From: Prabhakar Kushwaha <prabhakar.pkin@gmail.com>
To: Marc Zyngier <maz@kernel.org>
Cc: Ganapatrao Prabhakerrao Kulkarni <gkulkarni@marvell.com>,
	Will Deacon <will@kernel.org>,
	will.deacon@arm.com, Bhupesh Sharma <bhsharma@redhat.com>,
	kexec mailing list <kexec@lists.infradead.org>,
	Bjorn Helgaas <helgaas@kernel.org>,
	Robin Murphy <robin.murphy@arm.com>,
	linux-arm-kernel <linux-arm-kernel@lists.infradead.org>
Subject: Re: arm64: Getting continuous PCIe "CmpltTO" AER from network card in kdump kernel
Date: Thu, 26 Mar 2020 22:25:38 +0530	[thread overview]
Message-ID: <CAJ2QiJJ8nB=2df2++1KahTD8Cqe7f5JY1tp=tZ07QomvgFwjnA@mail.gmail.com> (raw)
In-Reply-To: <81616336e3b8c5f083b26125bf47575c@kernel.org>

On Thu, Mar 26, 2020 at 9:43 PM Marc Zyngier <maz@kernel.org> wrote:
>
> On 2020-03-26 15:35, Prabhakar Kushwaha wrote:
> > On Thu, Mar 26, 2020 at 7:49 PM Robin Murphy <robin.murphy@arm.com>
> > wrote:
> >>
> >> On 2020-03-26 1:36 pm, Prabhakar Kushwaha wrote:
> >> > On Mon, Mar 23, 2020 at 10:28 PM Robin Murphy <robin.murphy@arm.com> wrote:
> >> >>
> >> >> On 2020-03-23 3:21 pm, Prabhakar Kushwaha wrote:
> >> >>> Hi All,
> >> >>>
> >> >>> I am facing issue on Marvell's ARM64 Thunder X2 with kdump kernel.
> >> >>> Here network card is continuously giving following AER error
> >> >>> [  100.839168] igb 0000:09:00.1: AER: aer_status: 0x00004000,
> >> >>> aer_mask: 0x00000000
> >> >>> [  100.846463] igb 0000:09:00.1: AER:    [14] CmpltTO                (First)

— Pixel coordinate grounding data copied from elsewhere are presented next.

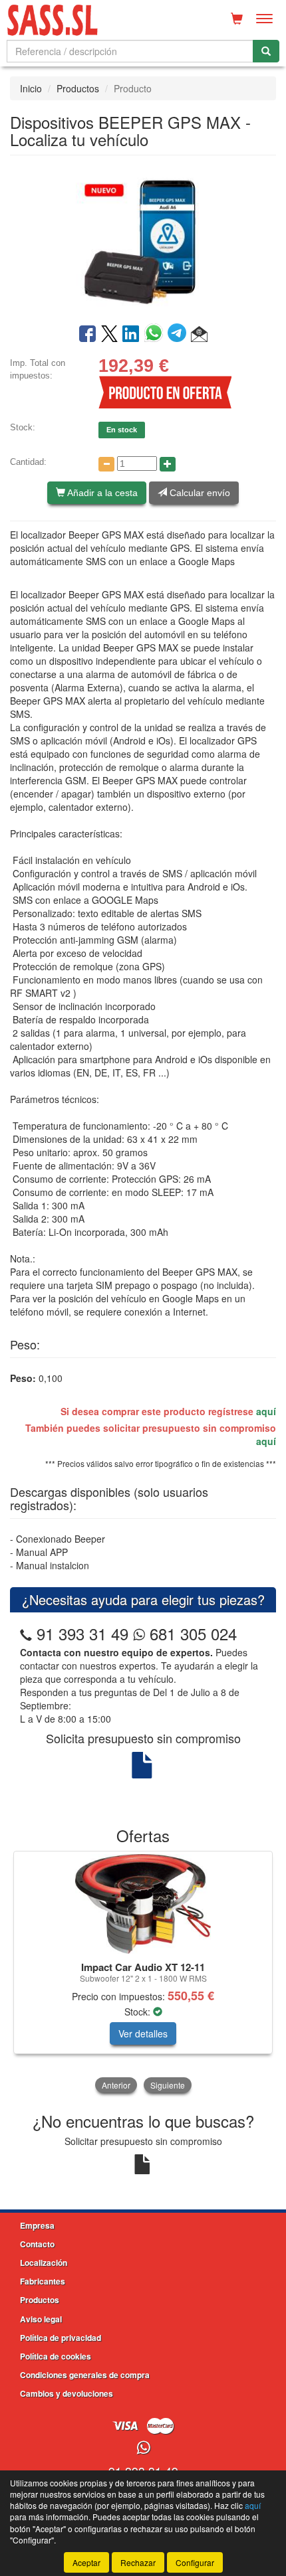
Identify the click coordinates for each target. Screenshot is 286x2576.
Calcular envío (198, 492)
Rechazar (138, 2562)
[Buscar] (266, 51)
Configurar (195, 2562)
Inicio (31, 88)
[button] (199, 335)
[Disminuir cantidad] (106, 464)
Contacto (37, 2244)
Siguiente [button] (167, 2085)
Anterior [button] (116, 2085)
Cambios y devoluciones (66, 2393)
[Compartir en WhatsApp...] (156, 335)
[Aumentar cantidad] (168, 464)
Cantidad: (28, 462)
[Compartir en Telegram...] (179, 335)
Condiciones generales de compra (85, 2375)
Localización (43, 2263)
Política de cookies (55, 2356)
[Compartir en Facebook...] (87, 335)
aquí (266, 1411)
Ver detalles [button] (143, 2033)
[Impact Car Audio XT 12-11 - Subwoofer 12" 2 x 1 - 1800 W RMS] (143, 1904)
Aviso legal (41, 2319)
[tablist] (143, 1973)
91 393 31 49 (82, 1633)
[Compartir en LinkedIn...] (131, 335)
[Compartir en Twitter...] (109, 335)
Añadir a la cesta (101, 492)
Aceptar (86, 2562)
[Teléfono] (26, 1633)
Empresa (37, 2225)
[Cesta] (236, 18)
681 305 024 (191, 1633)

> >> >>> [  100.861491] igb 0000:09:00.1: AER: aer_layer=Transaction Layer,
> >> >>> aer_agent=Requester ID
> >> >>> [  100.869400] igb 0000:09:00.1: AER: aer_uncor_severity: 0x00062011
> >> >>>
> >> >>> This error is not 100% reproducible. It happens 1 out of 4 try.
> >> >>>
> >> >>> This error goes away in following two scenarios
> >> >>> A) Set iommu in bypass mode via bootargs iommu.passthrough=1
> >> >>> B) Wait for ~100ms in arm_smmu_device_reset of  drivers/iommu/arm-smmu-v3.c
> >> >>>           if (reg & CR0_SMMUEN) {
> >> >>>                   dev_warn(smmu->dev, "SMMU currently enabled! Resetting...\n");
> >> >>>                   WARN_ON(is_kdump_kernel() && !disable_bypass);
> >> >>>                   mdelay(100);  <-- Added delay
> >> >>>                   arm_smmu_update_gbpa(smmu, GBPA_ABORT, 0);
> >> >>>           }
> >> >>>
> >> >>>   From A), it is clear that it is related to IOMMU
> >> >>>   From B), looks like during boot of kdump kernel, network card is still
> >> >>> active and it has sent some request over PCIe.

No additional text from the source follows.